◆ **Activity**
All the data beneath this line is to be reproduced exactly.

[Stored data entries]

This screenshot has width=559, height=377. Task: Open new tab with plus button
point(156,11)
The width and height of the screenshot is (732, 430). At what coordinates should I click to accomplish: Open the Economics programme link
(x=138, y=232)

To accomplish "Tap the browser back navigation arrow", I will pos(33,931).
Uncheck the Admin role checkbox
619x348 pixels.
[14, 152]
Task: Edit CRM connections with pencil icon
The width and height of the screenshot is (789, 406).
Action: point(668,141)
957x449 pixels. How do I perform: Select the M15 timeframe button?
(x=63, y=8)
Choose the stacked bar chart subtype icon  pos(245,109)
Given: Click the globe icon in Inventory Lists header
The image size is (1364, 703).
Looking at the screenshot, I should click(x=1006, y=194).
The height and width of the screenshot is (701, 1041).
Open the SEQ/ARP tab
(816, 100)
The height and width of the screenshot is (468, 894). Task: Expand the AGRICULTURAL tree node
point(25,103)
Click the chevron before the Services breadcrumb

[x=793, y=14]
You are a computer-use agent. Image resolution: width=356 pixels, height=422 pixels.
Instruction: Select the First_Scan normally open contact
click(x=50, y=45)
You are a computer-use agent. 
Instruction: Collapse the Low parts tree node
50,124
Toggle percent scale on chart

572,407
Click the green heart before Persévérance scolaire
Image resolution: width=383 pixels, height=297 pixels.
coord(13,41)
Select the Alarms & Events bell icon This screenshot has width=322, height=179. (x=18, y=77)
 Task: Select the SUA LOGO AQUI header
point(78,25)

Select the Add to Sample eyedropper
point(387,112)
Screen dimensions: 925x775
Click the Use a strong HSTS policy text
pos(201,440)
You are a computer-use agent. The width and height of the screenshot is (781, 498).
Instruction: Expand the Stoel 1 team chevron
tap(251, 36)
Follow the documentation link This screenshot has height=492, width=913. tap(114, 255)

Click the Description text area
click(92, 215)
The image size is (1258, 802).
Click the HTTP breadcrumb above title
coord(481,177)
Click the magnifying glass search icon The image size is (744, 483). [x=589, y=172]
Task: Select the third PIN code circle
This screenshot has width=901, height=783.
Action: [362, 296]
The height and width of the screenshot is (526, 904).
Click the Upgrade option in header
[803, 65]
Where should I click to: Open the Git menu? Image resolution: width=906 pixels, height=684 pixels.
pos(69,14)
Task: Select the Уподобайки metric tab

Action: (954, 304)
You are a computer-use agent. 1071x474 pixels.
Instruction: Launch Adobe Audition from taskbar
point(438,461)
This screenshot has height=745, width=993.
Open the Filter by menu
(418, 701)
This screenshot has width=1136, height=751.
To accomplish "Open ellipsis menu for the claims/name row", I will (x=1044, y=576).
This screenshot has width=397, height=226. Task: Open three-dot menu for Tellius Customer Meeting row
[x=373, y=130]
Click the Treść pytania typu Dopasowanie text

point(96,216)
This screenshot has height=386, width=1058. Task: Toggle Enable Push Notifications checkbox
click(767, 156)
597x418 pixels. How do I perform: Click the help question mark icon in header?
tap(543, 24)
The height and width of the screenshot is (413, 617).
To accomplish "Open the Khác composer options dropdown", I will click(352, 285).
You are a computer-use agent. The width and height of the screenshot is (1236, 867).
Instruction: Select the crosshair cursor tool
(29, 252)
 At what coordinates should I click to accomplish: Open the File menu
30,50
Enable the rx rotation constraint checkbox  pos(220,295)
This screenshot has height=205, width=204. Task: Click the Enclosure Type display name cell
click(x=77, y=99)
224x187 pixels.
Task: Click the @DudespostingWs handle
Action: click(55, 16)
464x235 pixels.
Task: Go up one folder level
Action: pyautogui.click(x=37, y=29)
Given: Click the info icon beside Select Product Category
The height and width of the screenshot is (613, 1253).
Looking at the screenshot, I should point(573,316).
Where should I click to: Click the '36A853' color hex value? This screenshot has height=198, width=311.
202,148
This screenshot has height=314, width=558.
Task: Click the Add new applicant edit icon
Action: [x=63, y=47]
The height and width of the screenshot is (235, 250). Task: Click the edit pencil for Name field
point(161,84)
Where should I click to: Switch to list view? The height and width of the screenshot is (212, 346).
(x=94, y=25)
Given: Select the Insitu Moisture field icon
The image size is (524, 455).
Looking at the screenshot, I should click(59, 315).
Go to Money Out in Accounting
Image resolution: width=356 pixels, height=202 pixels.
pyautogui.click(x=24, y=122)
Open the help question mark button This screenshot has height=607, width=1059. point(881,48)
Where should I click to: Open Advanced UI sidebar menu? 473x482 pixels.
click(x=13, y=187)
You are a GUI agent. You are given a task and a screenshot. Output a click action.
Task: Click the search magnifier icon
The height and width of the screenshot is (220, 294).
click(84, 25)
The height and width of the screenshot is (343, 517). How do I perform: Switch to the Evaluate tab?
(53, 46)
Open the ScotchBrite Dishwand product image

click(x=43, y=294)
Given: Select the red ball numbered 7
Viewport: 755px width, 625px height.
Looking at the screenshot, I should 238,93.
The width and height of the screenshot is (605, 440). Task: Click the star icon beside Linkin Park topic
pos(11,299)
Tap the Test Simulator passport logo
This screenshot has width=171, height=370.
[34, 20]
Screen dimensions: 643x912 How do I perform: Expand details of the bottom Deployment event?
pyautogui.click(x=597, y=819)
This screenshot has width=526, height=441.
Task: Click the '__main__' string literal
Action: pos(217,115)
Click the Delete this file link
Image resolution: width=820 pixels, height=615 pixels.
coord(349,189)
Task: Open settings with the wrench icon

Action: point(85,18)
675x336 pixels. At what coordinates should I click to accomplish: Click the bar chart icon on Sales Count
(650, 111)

◆ **Problem solution**
This screenshot has width=559, height=377. Task: Open new tab with plus button
point(156,11)
The width and height of the screenshot is (732, 430). At what coordinates should I click to accomplish: Open the Economics programme link
(x=138, y=232)

To accomplish "Tap the browser back navigation arrow", I will pos(33,931).
Uncheck the Admin role checkbox
619x348 pixels.
[14, 152]
Task: Edit CRM connections with pencil icon
The width and height of the screenshot is (789, 406).
Action: point(668,141)
957x449 pixels. How do I perform: Select the M15 timeframe button?
(x=63, y=8)
Choose the stacked bar chart subtype icon  pos(245,109)
Given: Click the globe icon in Inventory Lists header
The image size is (1364, 703).
Looking at the screenshot, I should click(x=1006, y=194).
The height and width of the screenshot is (701, 1041).
Open the SEQ/ARP tab
(816, 100)
The height and width of the screenshot is (468, 894). Task: Expand the AGRICULTURAL tree node
point(25,103)
Click the chevron before the Services breadcrumb

[x=793, y=14]
You are a computer-use agent. Image resolution: width=356 pixels, height=422 pixels.
Instruction: Select the First_Scan normally open contact
click(x=50, y=45)
You are a computer-use agent. 
Instruction: Collapse the Low parts tree node
50,124
Toggle percent scale on chart

572,407
Click the green heart before Persévérance scolaire
Image resolution: width=383 pixels, height=297 pixels.
coord(13,41)
Select the Alarms & Events bell icon This screenshot has width=322, height=179. (x=18, y=77)
 Task: Select the SUA LOGO AQUI header
point(78,25)

Select the Add to Sample eyedropper
point(387,112)
Screen dimensions: 925x775
Click the Use a strong HSTS policy text
pos(201,440)
You are a computer-use agent. The width and height of the screenshot is (781, 498).
Instruction: Expand the Stoel 1 team chevron
tap(251, 36)
Follow the documentation link This screenshot has height=492, width=913. tap(114, 255)

Click the Description text area
click(92, 215)
The image size is (1258, 802).
Click the HTTP breadcrumb above title
coord(481,177)
Click the magnifying glass search icon The image size is (744, 483). [x=589, y=172]
Task: Select the third PIN code circle
This screenshot has width=901, height=783.
Action: [362, 296]
The height and width of the screenshot is (526, 904).
Click the Upgrade option in header
[803, 65]
Where should I click to: Open the Git menu? Image resolution: width=906 pixels, height=684 pixels.
pos(69,14)
Task: Select the Уподобайки metric tab

Action: (954, 304)
You are a computer-use agent. 1071x474 pixels.
Instruction: Launch Adobe Audition from taskbar
point(438,461)
This screenshot has height=745, width=993.
Open the Filter by menu
(418, 701)
This screenshot has width=1136, height=751.
To accomplish "Open ellipsis menu for the claims/name row", I will (x=1044, y=576).
This screenshot has width=397, height=226. Task: Open three-dot menu for Tellius Customer Meeting row
[x=373, y=130]
Click the Treść pytania typu Dopasowanie text

point(96,216)
This screenshot has height=386, width=1058. Task: Toggle Enable Push Notifications checkbox
click(767, 156)
597x418 pixels. How do I perform: Click the help question mark icon in header?
tap(543, 24)
The height and width of the screenshot is (413, 617).
To accomplish "Open the Khác composer options dropdown", I will click(352, 285).
You are a computer-use agent. The width and height of the screenshot is (1236, 867).
Instruction: Select the crosshair cursor tool
(29, 252)
 At what coordinates should I click to accomplish: Open the File menu
30,50
Enable the rx rotation constraint checkbox  pos(220,295)
This screenshot has height=205, width=204. Task: Click the Enclosure Type display name cell
click(x=77, y=99)
224x187 pixels.
Task: Click the @DudespostingWs handle
Action: click(55, 16)
464x235 pixels.
Task: Go up one folder level
Action: pyautogui.click(x=37, y=29)
Given: Click the info icon beside Select Product Category
The height and width of the screenshot is (613, 1253).
Looking at the screenshot, I should point(573,316).
Where should I click to: Click the '36A853' color hex value? This screenshot has height=198, width=311.
202,148
This screenshot has height=314, width=558.
Task: Click the Add new applicant edit icon
Action: [x=63, y=47]
The height and width of the screenshot is (235, 250). Task: Click the edit pencil for Name field
point(161,84)
Where should I click to: Switch to list view? The height and width of the screenshot is (212, 346).
(x=94, y=25)
Given: Select the Insitu Moisture field icon
The image size is (524, 455).
Looking at the screenshot, I should click(59, 315).
Go to Money Out in Accounting
Image resolution: width=356 pixels, height=202 pixels.
pyautogui.click(x=24, y=122)
Open the help question mark button This screenshot has height=607, width=1059. point(881,48)
Where should I click to: Open Advanced UI sidebar menu? 473x482 pixels.
click(x=13, y=187)
You are a GUI agent. You are given a task and a screenshot. Output a click action.
Task: Click the search magnifier icon
The height and width of the screenshot is (220, 294).
click(84, 25)
The height and width of the screenshot is (343, 517). How do I perform: Switch to the Evaluate tab?
(53, 46)
Open the ScotchBrite Dishwand product image

click(x=43, y=294)
Given: Select the red ball numbered 7
Viewport: 755px width, 625px height.
Looking at the screenshot, I should 238,93.
The width and height of the screenshot is (605, 440). Task: Click the star icon beside Linkin Park topic
pos(11,299)
Tap the Test Simulator passport logo
This screenshot has width=171, height=370.
[34, 20]
Screen dimensions: 643x912 How do I perform: Expand details of the bottom Deployment event?
pyautogui.click(x=597, y=819)
This screenshot has width=526, height=441.
Task: Click the '__main__' string literal
Action: pos(217,115)
Click the Delete this file link
Image resolution: width=820 pixels, height=615 pixels.
coord(349,189)
Task: Open settings with the wrench icon

Action: point(85,18)
675x336 pixels. At what coordinates should I click to accomplish: Click the bar chart icon on Sales Count
(650, 111)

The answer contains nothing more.